Влияние Кузмина на Г. Иванова доэмигрантского периода обычно рассматривается как приведшее последнего к созданию собственной манеры письма. При этом каналом преемственности называется не только «из поэзии в поэзию»[977], но и «из прозы одного — в поэзию другого»[978], а выход Г. Иванова из-под влияния датируется 1916 годом[979]. Если общее положение, о влиянии Кузмина, представляется бесспорным, то два частных нуждаются в уточнении. Их способен внести интертекстуальный анализ «Акробатов» (1917, опубл. 1917) Г. Иванова. Этот рассказ демонстрирует, во-первых, наличие еще одного канала преемственности, «из прозы в прозу», а конец влияния продлевает по крайней мере до 1917 года. «Акробаты» представляют интерес еще и тем, что перекликаются с «Портретом с последствиями», ибо в них также фигурирует Фанни. «Портрет с последствиями» Г. Иванов должен был знать, ибо пристально следил за творчеством своего учителя и старшего товарища, а кроме того, был постоянным автором журнала «Лукоморье» — места первой публикации рассказа.

Историей двух юношей, не достигших призывного возраста, в тайне ото всех пробирающихся на фронт, но задержанных по дороге, «Акробаты» восходят к «военному рассказу» Кузмина «Пять путешественников» (опубл. 1915).

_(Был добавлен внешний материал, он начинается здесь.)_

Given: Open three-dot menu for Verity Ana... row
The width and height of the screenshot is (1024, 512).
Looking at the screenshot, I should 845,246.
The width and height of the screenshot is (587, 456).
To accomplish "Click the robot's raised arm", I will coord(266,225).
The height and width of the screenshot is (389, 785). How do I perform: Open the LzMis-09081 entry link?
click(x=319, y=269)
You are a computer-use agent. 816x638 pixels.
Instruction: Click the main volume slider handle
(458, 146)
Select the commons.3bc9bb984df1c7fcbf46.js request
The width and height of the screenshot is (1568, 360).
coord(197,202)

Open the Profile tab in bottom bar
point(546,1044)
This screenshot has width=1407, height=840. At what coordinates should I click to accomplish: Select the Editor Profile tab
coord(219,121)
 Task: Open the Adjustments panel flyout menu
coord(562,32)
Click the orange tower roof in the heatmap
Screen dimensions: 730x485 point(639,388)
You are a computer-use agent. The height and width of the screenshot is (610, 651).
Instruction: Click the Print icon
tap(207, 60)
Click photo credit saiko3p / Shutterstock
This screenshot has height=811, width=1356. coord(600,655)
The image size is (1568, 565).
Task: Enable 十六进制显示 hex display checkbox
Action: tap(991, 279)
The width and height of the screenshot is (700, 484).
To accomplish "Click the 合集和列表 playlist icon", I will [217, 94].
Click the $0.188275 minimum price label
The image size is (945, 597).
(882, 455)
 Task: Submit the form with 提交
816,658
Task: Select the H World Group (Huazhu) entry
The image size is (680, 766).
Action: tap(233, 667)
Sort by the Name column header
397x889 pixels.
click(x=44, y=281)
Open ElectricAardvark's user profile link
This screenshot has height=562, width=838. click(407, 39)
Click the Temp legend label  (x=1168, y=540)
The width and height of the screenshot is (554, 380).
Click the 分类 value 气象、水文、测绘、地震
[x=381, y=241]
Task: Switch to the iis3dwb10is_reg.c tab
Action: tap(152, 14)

Двое самых энтузиастичных гимназистов доезжают до действующей армии, воюют, и портрет одного из них даже попадает на страницы «Петроградской газеты», а трое их менее решительных товарищей, напротив, попадаются жандармам, и те препровождают их в Петроград к родителям[980].

В эту канву Г. Иванов, по стопам автора «Портрета с последствиями», встраивает цирковой диалог Гумилева и Ахматовой[981]. В «Акробатах» две строки из ахматовского «Меня покинул в новолунье…» — «Как мой китайский зонтик красен, / Натерты мелом башмачки!» — процитированы в эпиграфе. Непосредственно же в повествовании действует акробатка Фанни.

Кузминский слой не ограничивается Фанни и красным зонтиком, ибо в «Акробатах» история юношей соединена с историей старожила провинциального городка, приобретая узнаваемо-кузминские гомосексуальные повороты.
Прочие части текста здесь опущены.